◆ **Data supplied**:
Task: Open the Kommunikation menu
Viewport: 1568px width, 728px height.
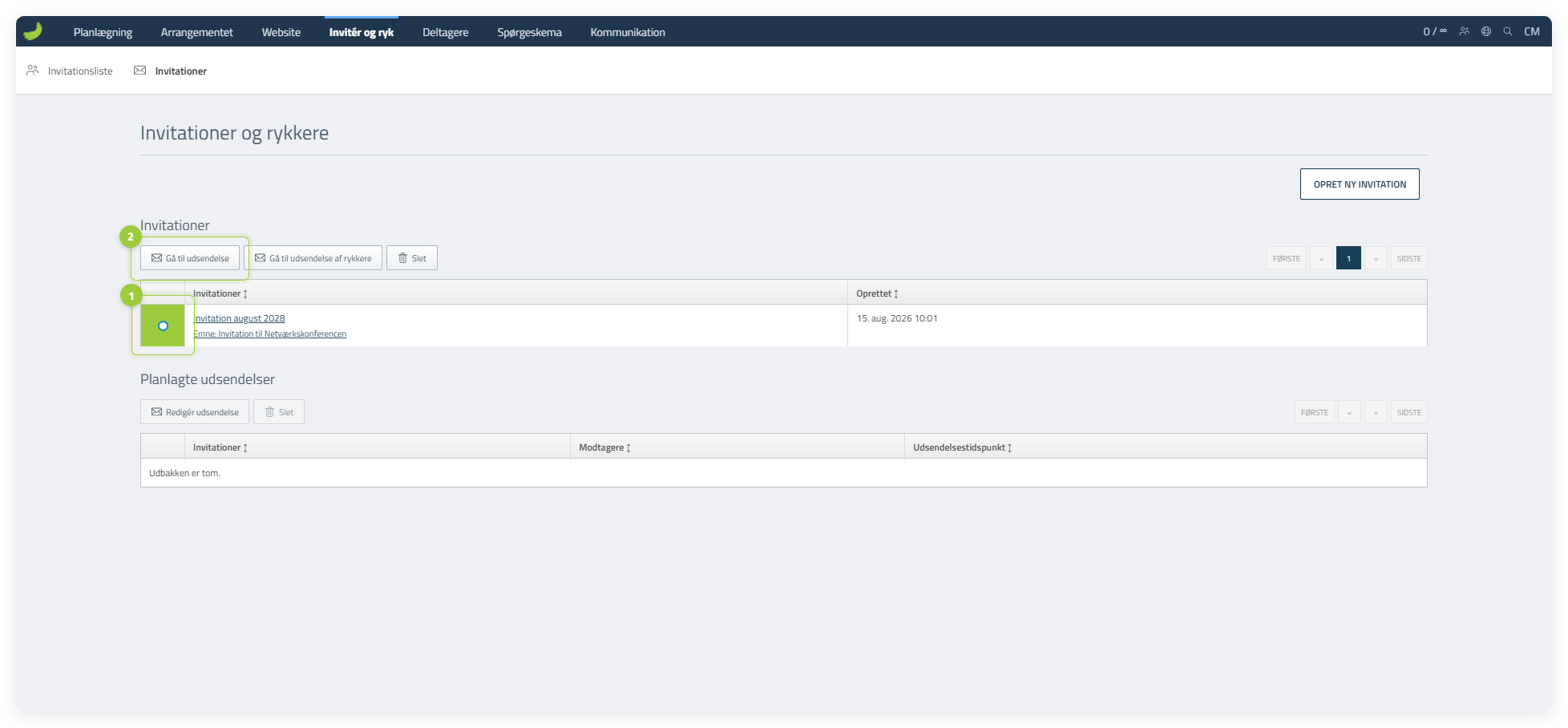Action: pos(628,32)
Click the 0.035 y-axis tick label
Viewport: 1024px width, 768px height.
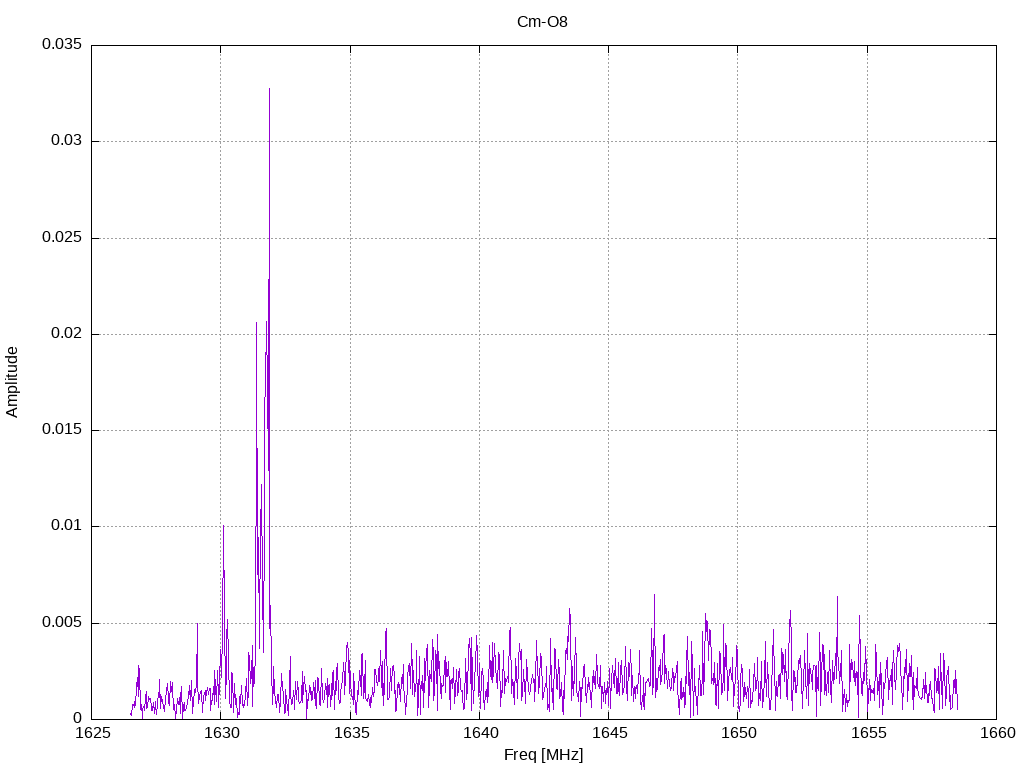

◆ **Work request**:
Everything but the pictures is needed: copy the data above exactly.

◆ **Written response**:
Task: Open the Kommunikation menu
Viewport: 1568px width, 728px height.
Action: pos(628,32)
Click the 0.035 y-axis tick label
Viewport: 1024px width, 768px height.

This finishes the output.